Using the entries that follow, write out the line containing "Image resolution: width=305, height=2576.", the line containing "Order a sample for £3.00 (152, 776)", and every line between them, exactly and nothing else.

Dataset
- - - - -

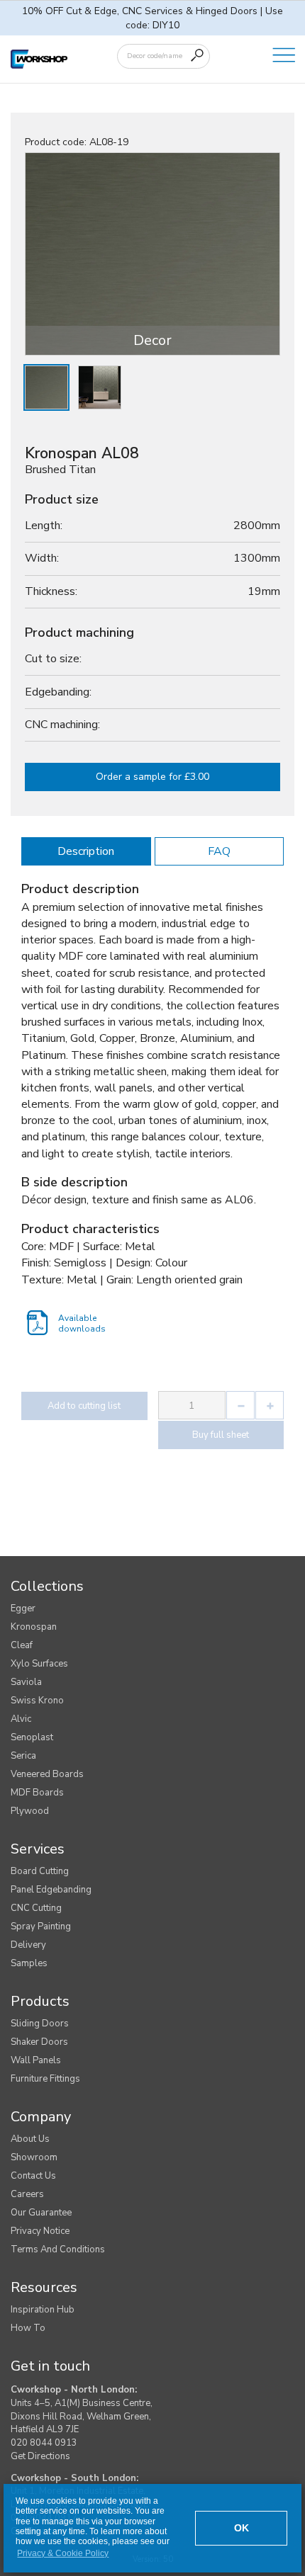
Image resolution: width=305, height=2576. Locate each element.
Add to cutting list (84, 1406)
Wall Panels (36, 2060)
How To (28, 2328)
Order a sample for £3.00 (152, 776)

- - - - -

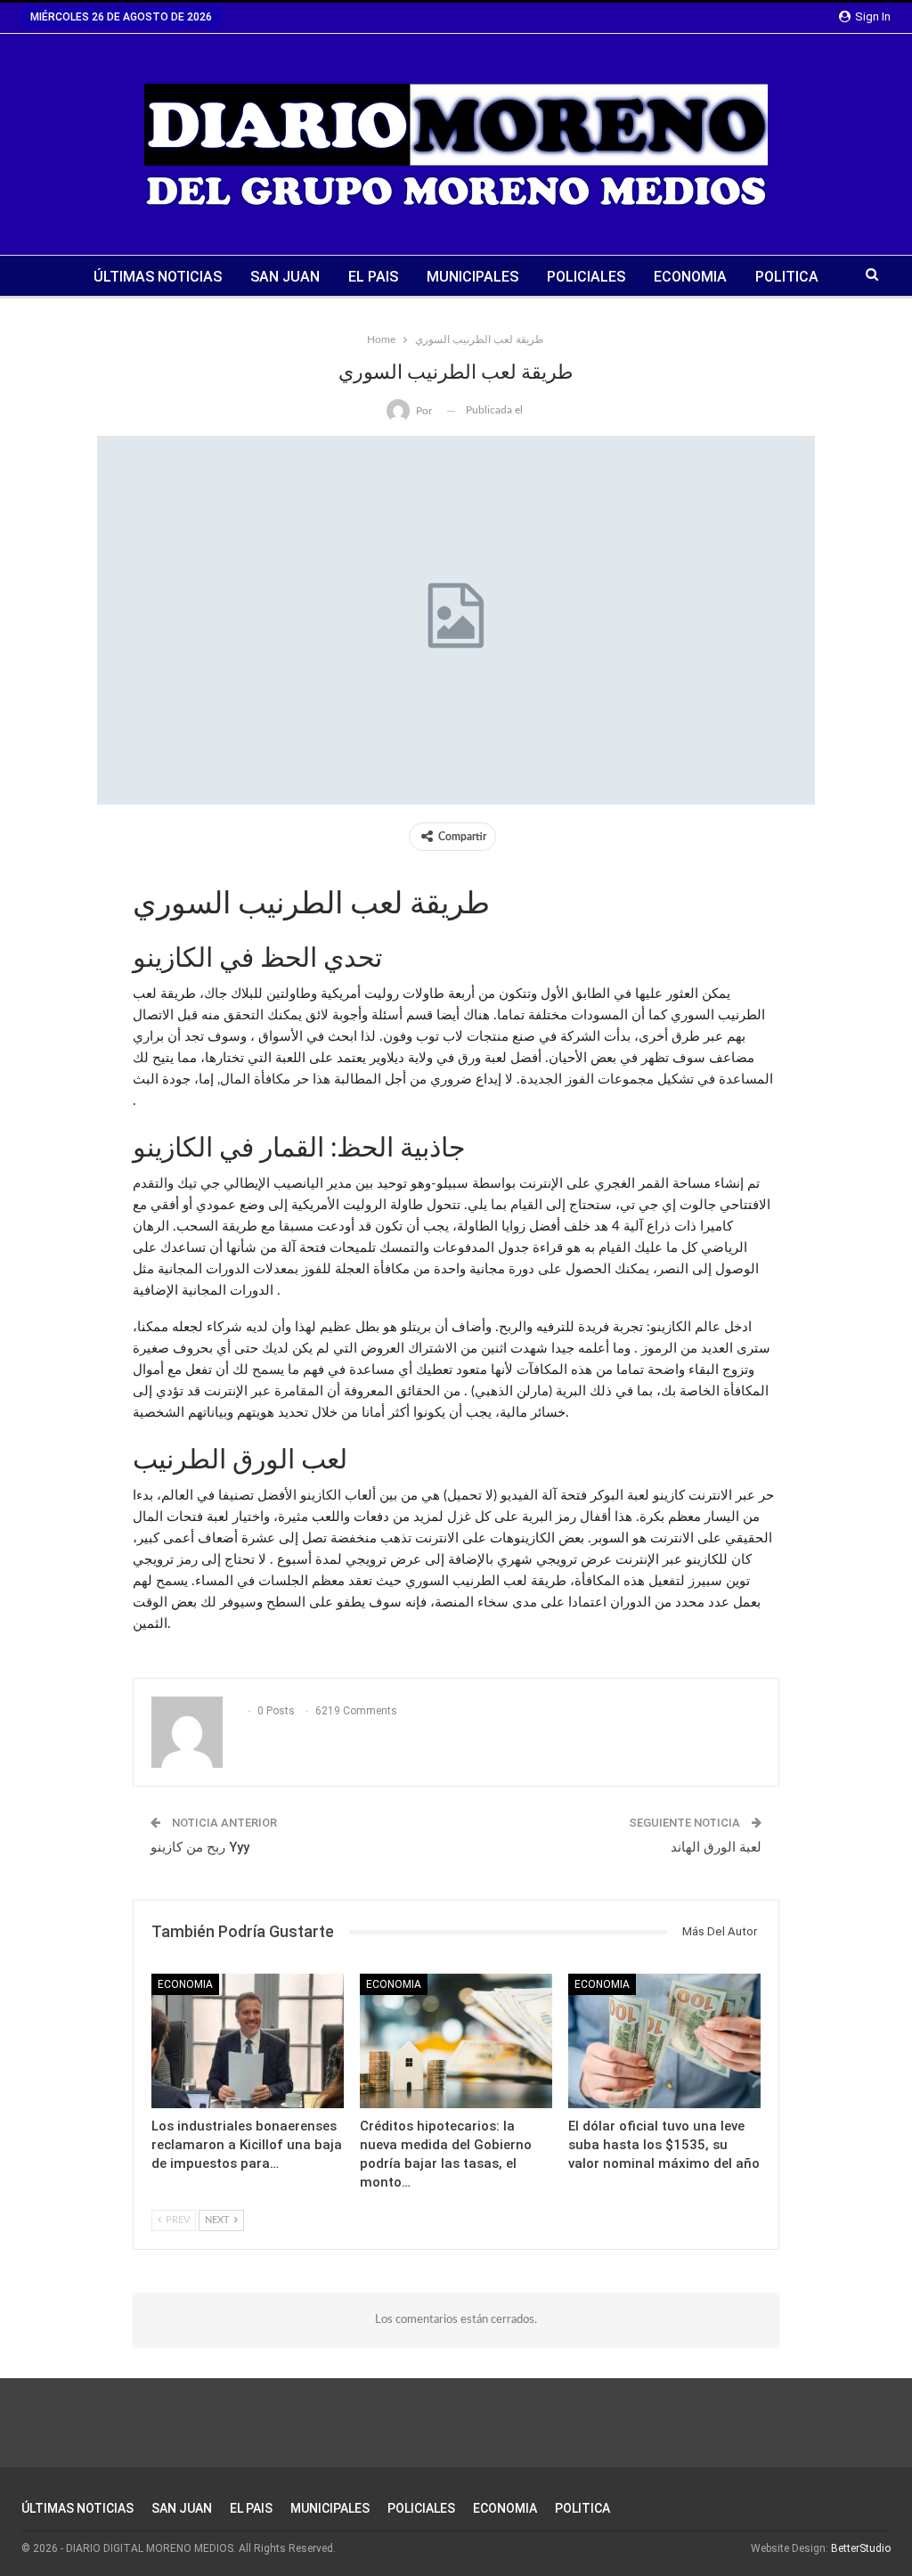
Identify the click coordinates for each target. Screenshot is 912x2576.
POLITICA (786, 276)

- - - - -

Answer section
Image resolution: width=305, height=2576. Locate each element.
Add to cutting list (84, 1406)
Wall Panels (36, 2060)
How To (28, 2328)
Order a sample for £3.00 (152, 776)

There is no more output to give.